## [Dataset records]
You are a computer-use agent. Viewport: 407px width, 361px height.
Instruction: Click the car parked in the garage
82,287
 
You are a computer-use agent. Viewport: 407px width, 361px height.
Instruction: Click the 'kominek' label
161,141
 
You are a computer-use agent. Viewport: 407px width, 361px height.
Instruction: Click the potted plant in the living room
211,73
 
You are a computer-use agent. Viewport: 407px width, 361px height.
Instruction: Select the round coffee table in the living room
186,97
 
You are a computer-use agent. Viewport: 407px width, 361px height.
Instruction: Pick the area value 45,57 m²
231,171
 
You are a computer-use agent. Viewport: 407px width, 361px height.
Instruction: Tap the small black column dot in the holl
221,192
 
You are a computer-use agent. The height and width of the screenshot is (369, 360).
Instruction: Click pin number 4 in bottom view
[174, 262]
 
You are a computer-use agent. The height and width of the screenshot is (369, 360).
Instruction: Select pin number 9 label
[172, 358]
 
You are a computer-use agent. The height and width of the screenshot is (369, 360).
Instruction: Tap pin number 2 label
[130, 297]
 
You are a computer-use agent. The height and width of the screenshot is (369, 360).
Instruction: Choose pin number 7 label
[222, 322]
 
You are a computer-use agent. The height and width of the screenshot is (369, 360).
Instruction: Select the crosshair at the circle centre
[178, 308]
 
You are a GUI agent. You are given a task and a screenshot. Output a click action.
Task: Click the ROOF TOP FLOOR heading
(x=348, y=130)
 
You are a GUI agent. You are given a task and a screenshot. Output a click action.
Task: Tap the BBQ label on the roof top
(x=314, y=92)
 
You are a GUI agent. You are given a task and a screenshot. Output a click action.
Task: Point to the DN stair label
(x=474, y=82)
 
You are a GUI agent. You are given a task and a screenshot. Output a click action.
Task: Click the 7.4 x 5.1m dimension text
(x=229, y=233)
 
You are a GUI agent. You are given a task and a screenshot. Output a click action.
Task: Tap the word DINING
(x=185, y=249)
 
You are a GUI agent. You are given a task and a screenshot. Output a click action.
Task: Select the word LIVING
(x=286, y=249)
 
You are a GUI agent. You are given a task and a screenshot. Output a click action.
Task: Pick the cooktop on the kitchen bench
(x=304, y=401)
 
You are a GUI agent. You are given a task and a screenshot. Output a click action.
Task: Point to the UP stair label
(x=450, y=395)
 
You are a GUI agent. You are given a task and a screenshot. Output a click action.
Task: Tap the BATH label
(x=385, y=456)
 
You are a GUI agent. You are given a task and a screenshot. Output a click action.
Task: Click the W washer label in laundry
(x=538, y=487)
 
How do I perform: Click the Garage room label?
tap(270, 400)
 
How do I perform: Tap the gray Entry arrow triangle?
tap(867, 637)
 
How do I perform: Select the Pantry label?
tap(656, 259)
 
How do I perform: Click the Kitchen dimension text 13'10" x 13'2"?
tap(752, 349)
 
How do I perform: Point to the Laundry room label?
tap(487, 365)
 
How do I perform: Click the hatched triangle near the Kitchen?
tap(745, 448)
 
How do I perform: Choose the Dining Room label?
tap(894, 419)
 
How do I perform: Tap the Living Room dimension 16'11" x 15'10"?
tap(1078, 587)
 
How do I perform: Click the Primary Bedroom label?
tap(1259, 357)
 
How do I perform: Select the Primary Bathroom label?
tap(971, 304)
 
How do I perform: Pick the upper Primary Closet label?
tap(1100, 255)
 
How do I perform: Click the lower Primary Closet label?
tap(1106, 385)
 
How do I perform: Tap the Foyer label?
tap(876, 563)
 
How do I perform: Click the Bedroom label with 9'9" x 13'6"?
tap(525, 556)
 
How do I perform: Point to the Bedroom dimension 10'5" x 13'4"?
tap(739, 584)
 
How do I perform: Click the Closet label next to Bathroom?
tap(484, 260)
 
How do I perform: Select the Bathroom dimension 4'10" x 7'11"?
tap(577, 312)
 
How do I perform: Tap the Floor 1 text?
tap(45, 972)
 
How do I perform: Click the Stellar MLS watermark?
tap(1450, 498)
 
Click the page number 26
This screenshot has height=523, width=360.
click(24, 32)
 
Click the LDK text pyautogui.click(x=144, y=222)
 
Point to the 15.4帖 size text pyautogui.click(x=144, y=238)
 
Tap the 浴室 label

## [Set task]
Copy out the stretch from the line containing "How do I perform: Click the Bedroom" through the end of the records, requests included, and shift every coordinate in the answers by adding 59 to each number.

## [Answer to this problem]
How do I perform: Click the Bedroom label with 9'9" x 13'6"?
tap(584, 615)
 
How do I perform: Point to the Bedroom dimension 10'5" x 13'4"?
tap(798, 643)
 
How do I perform: Click the Closet label next to Bathroom?
tap(543, 319)
 
How do I perform: Select the Bathroom dimension 4'10" x 7'11"?
tap(636, 371)
 
How do I perform: Tap the Floor 1 text?
tap(104, 1031)
 
How do I perform: Click the Stellar MLS watermark?
tap(1509, 557)
 
Click the page number 26
This screenshot has height=523, width=360.
click(83, 91)
 
Click the LDK text pyautogui.click(x=203, y=281)
 
Point to the 15.4帖 size text pyautogui.click(x=203, y=297)
 
Tap the 浴室 label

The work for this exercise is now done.